Input for this task.

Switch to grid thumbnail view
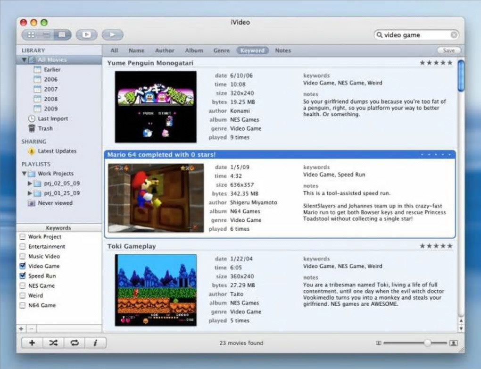Screen dimensions: 481x369 click(x=31, y=35)
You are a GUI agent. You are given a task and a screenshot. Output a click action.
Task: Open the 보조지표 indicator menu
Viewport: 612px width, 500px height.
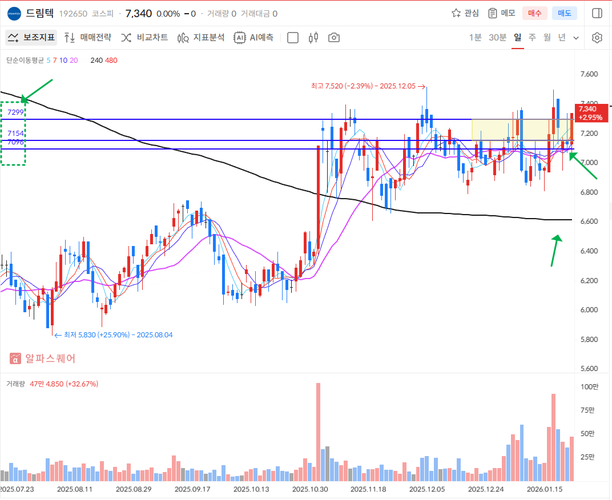[x=31, y=38]

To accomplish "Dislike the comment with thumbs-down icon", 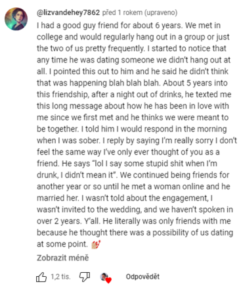I will click(85, 277).
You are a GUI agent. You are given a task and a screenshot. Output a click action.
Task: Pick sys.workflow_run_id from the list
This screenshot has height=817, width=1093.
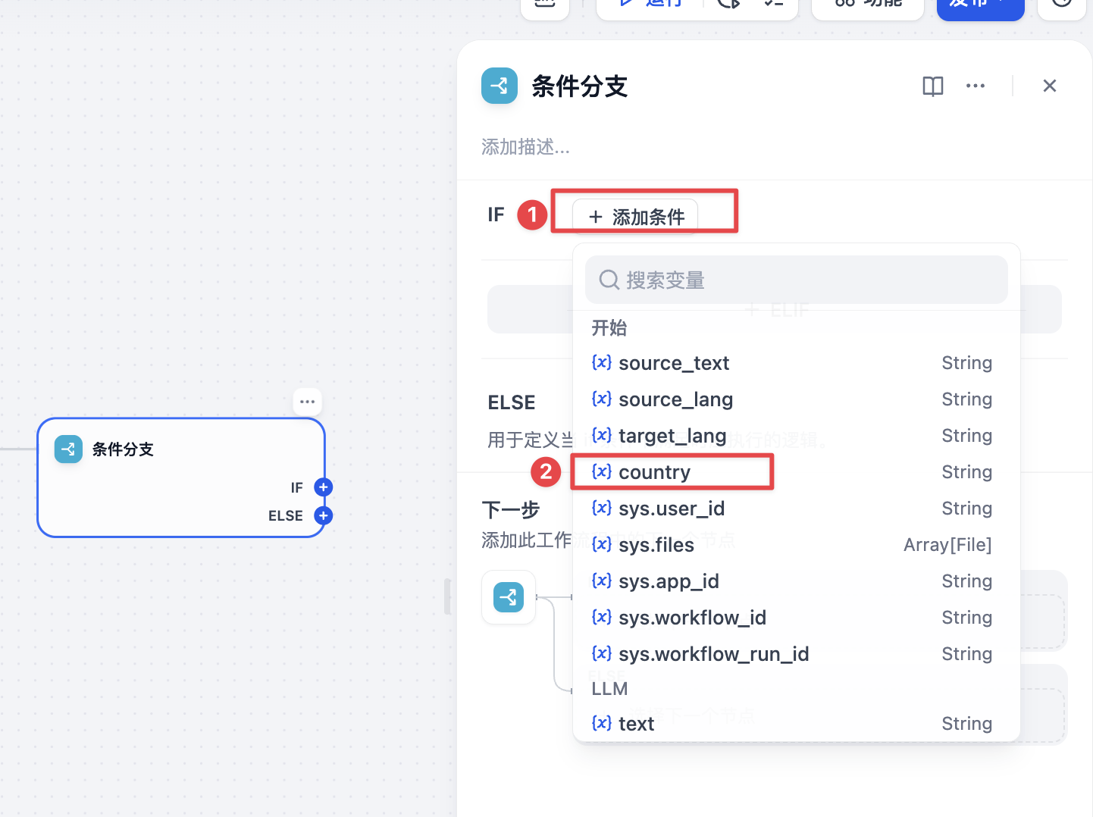[793, 654]
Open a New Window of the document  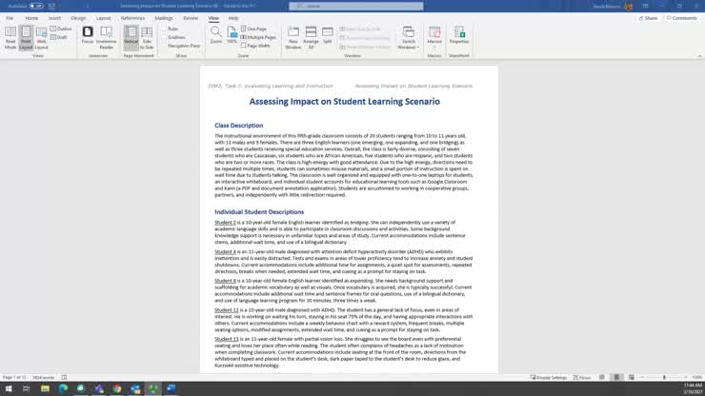point(293,37)
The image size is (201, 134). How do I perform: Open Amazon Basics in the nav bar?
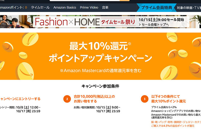(65, 8)
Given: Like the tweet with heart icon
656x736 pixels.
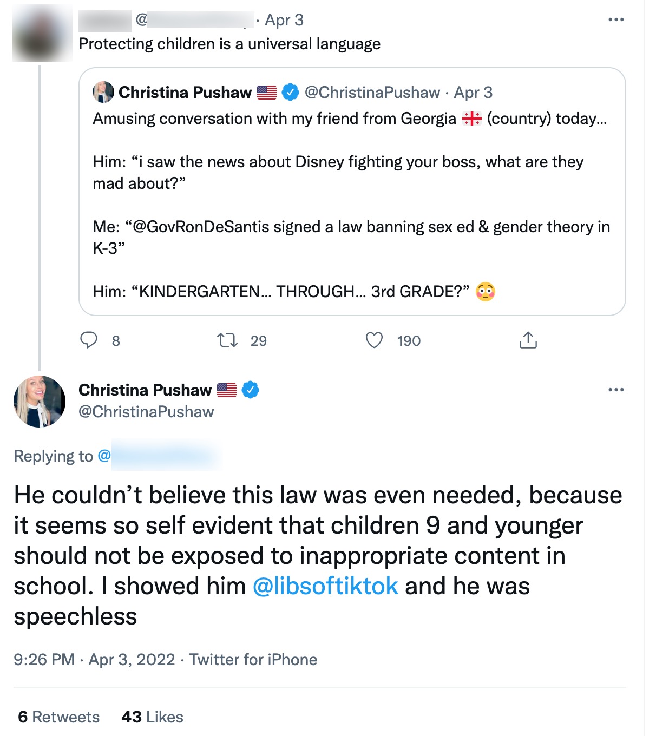Looking at the screenshot, I should (374, 340).
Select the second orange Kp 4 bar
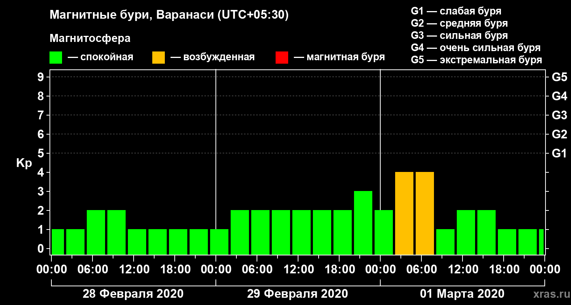 (x=425, y=214)
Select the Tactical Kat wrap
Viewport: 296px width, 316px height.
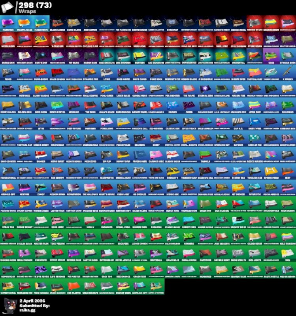[25, 139]
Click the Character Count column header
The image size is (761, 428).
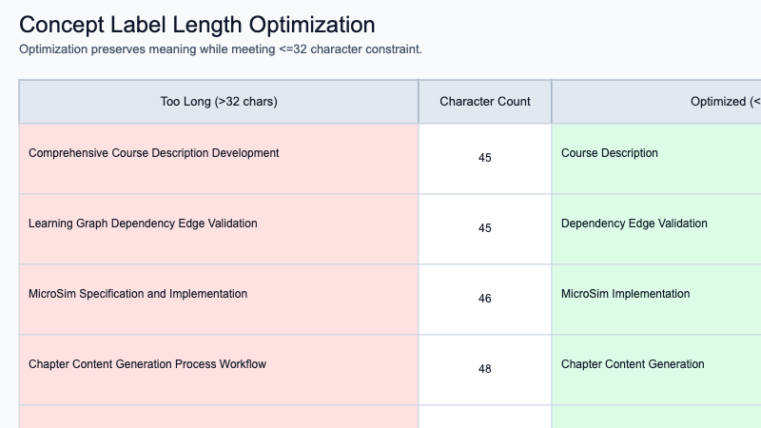pyautogui.click(x=485, y=102)
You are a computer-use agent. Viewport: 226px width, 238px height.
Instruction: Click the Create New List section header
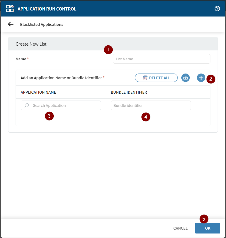click(31, 44)
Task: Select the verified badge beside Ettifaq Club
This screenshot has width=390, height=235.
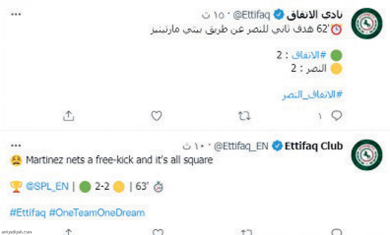Action: [277, 146]
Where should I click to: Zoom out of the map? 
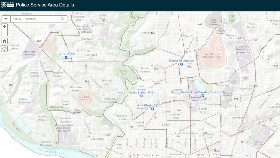[x=5, y=33]
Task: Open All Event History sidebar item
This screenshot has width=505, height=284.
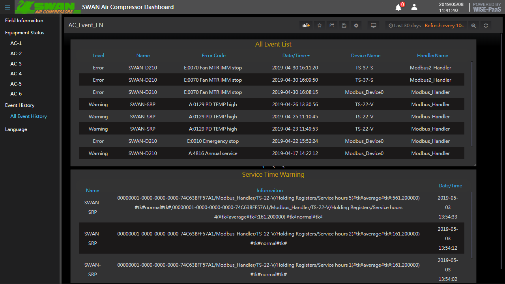Action: tap(28, 116)
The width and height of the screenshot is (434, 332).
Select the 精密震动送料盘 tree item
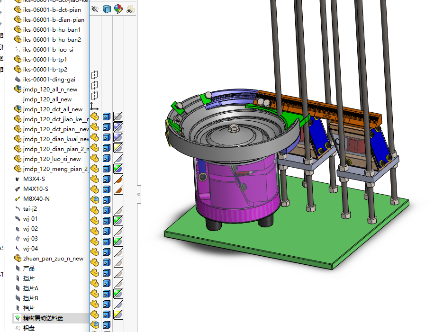43,318
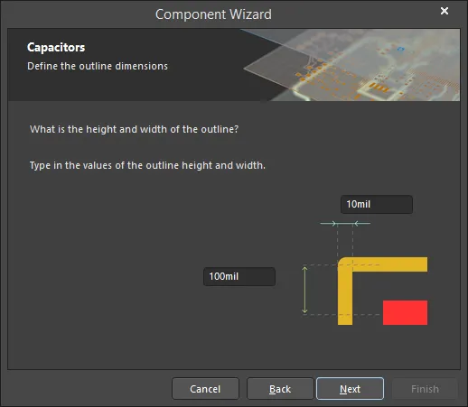The height and width of the screenshot is (407, 468).
Task: Click the yellow outline's vertical bar bottom end
Action: click(x=345, y=319)
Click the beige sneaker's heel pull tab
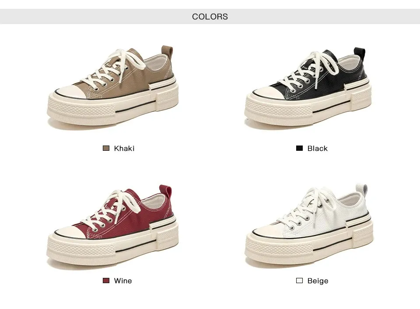 click(362, 191)
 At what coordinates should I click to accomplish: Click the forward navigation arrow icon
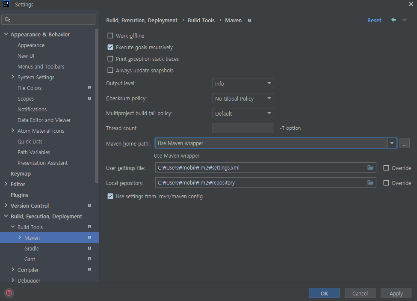tap(404, 20)
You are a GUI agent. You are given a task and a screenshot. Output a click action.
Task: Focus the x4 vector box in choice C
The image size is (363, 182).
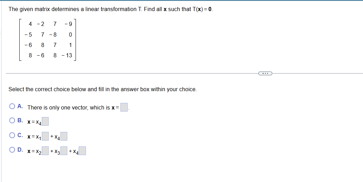(63, 136)
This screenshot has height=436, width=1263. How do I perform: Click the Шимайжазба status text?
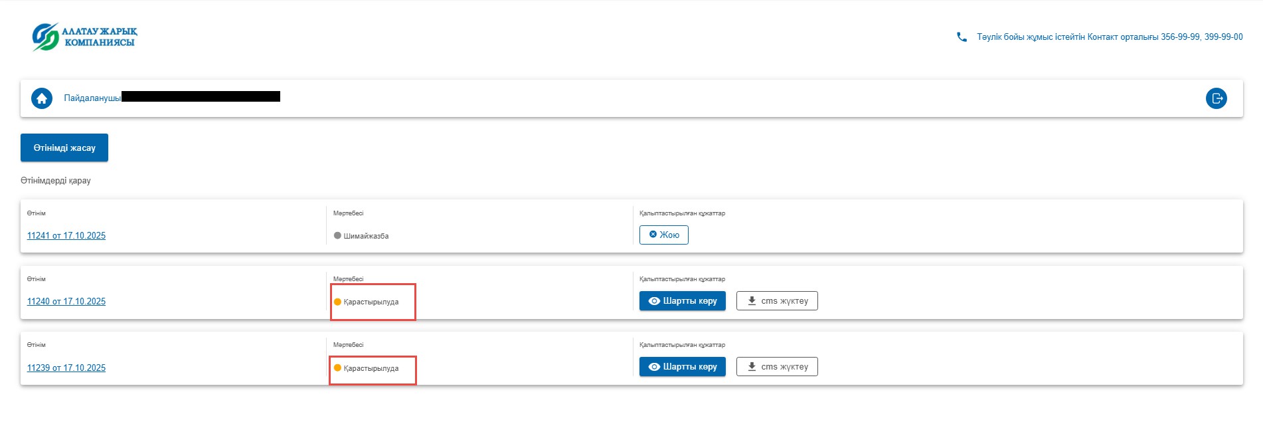[x=366, y=236]
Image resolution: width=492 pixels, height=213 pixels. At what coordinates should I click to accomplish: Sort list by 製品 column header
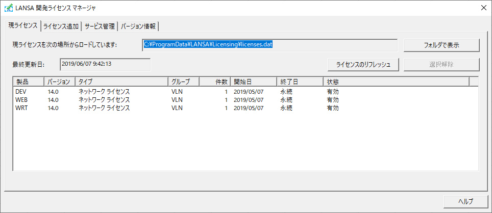28,82
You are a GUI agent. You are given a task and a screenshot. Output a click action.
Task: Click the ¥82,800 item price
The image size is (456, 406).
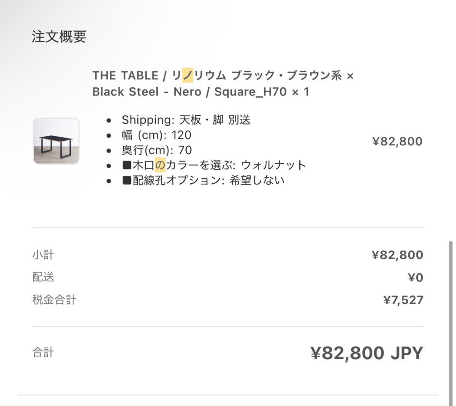[x=397, y=141]
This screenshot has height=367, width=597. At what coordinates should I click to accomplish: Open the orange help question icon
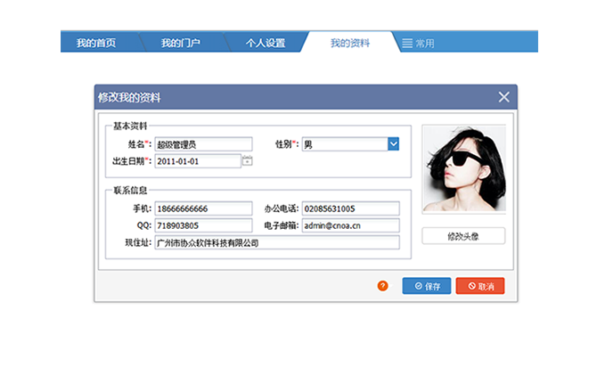[x=383, y=286]
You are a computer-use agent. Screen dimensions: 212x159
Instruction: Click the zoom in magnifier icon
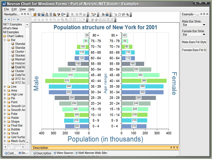pos(63,19)
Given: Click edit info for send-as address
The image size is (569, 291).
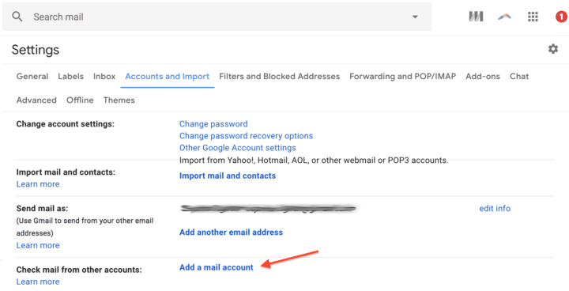Looking at the screenshot, I should (x=495, y=209).
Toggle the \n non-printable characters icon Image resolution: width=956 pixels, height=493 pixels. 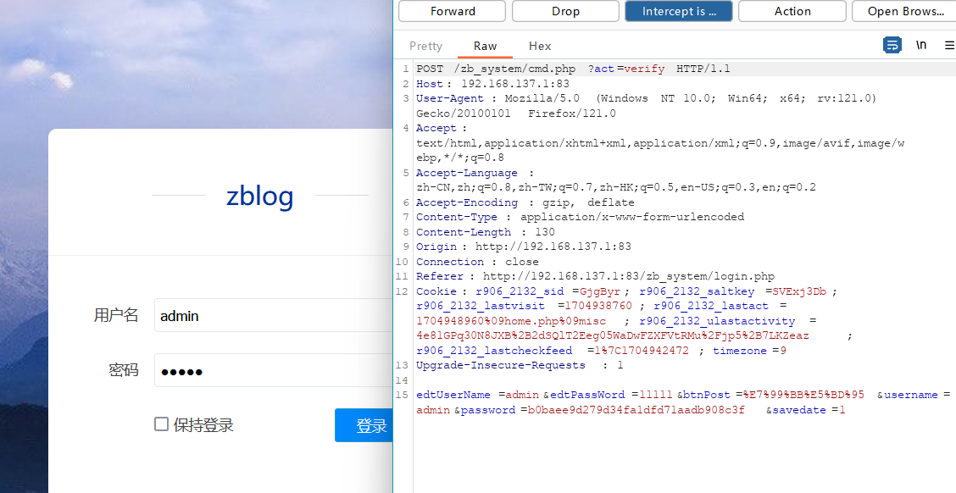pyautogui.click(x=921, y=45)

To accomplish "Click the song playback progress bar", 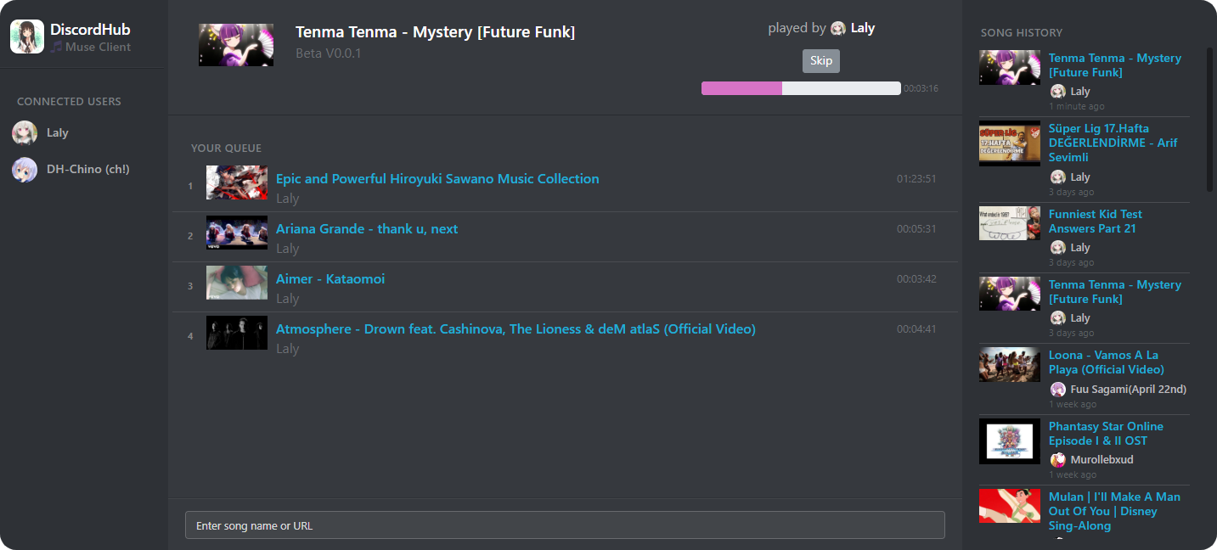I will pyautogui.click(x=800, y=88).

Task item.
Make a copy of each line in the records that has the word "computer".

Result for this exercise.
You are a computer-use agent. Viewport: 226px width, 238px height.
You are a computer-use agent. Screen dimensions: 212x159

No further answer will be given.